### Data for this task:
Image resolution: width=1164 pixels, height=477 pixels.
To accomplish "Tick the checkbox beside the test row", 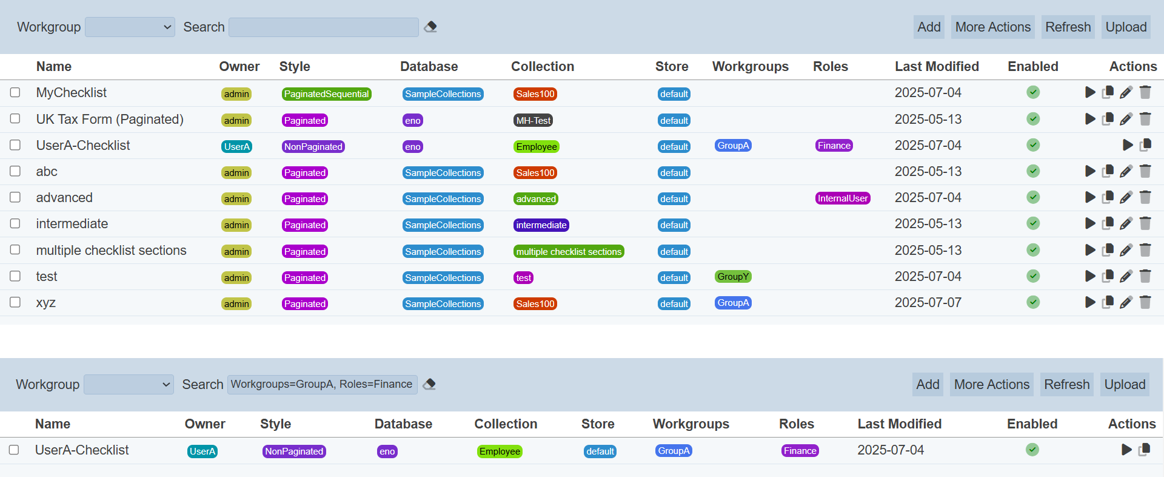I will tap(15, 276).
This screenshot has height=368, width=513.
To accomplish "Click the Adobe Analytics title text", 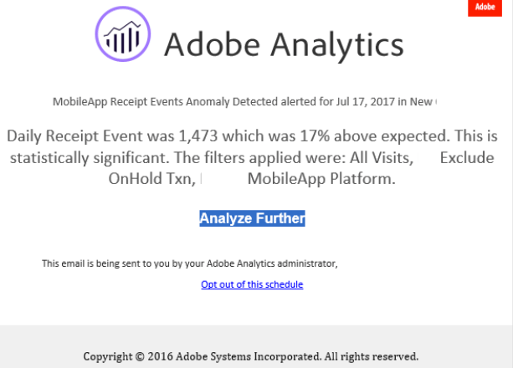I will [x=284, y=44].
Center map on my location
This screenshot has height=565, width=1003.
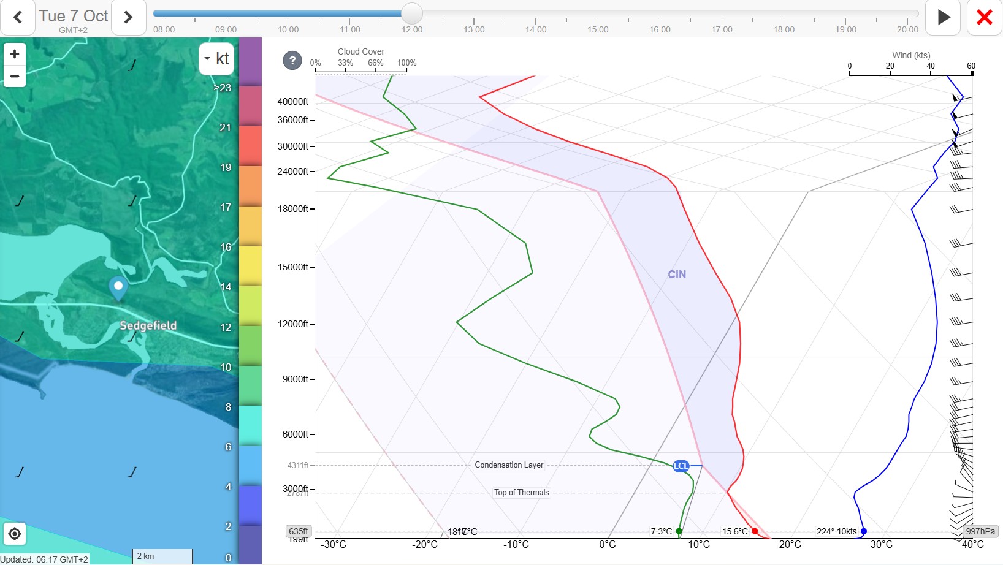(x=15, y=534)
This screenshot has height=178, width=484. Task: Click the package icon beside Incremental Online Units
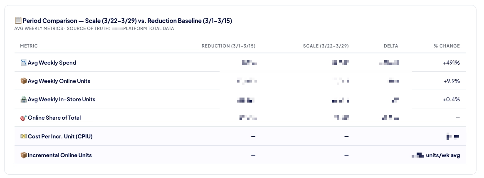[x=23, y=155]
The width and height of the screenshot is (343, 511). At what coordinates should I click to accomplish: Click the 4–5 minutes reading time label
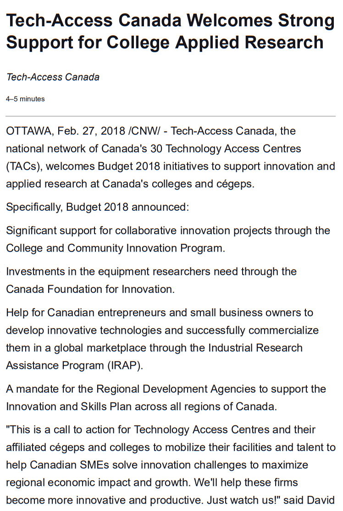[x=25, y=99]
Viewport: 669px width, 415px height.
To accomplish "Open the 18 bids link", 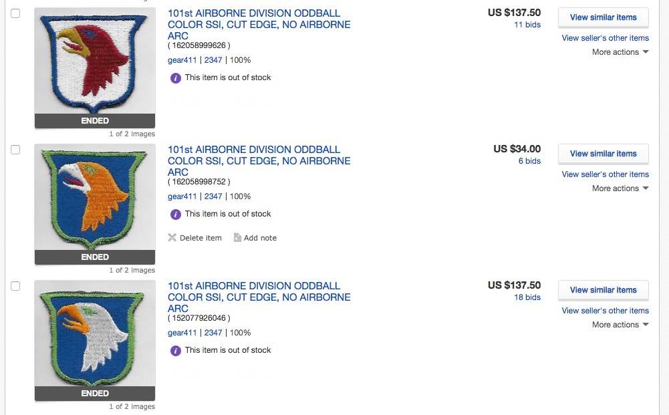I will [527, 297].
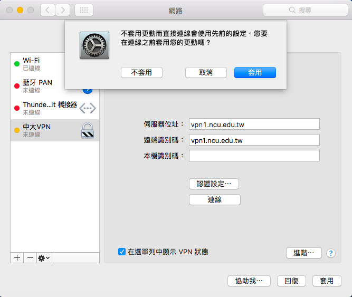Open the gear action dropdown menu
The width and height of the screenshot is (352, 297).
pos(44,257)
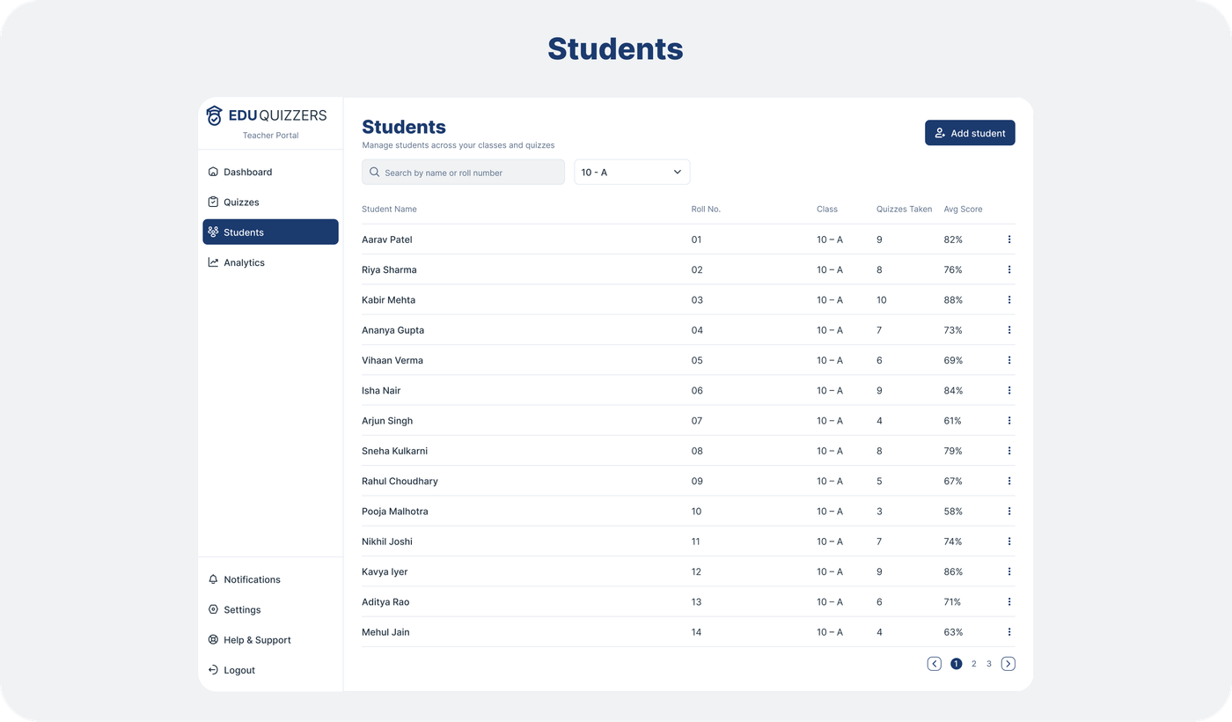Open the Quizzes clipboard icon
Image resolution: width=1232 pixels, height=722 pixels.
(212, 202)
--
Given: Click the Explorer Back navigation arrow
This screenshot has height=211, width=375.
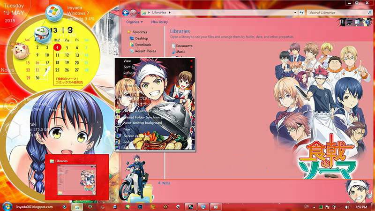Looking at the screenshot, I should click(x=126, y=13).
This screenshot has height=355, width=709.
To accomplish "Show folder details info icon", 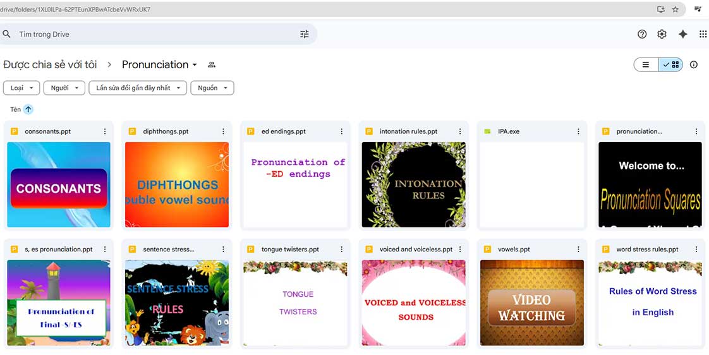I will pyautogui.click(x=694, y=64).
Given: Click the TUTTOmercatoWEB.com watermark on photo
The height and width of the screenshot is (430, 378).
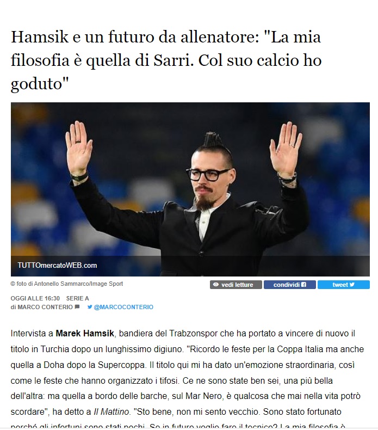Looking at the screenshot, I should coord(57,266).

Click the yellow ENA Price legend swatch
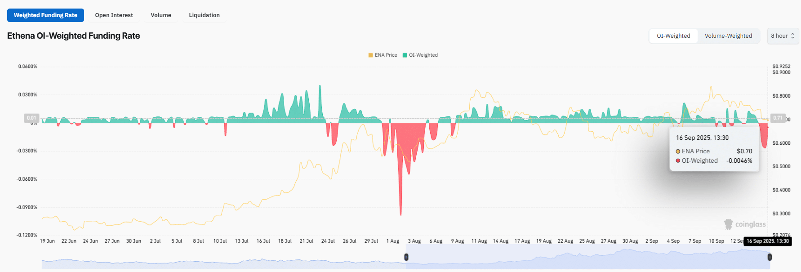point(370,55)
==
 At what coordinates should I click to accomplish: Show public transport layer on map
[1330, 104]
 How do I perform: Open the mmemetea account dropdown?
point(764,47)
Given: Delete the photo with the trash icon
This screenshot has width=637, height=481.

### Exercise prompt:
If a line in the listing has "Given" in it, report that line.

### Exercise answer:
Given: Click the Explorer Back navigation arrow
Given: Click the TUTTOmercatoWEB.com watermark on photo
Given: Delete the photo with the trash icon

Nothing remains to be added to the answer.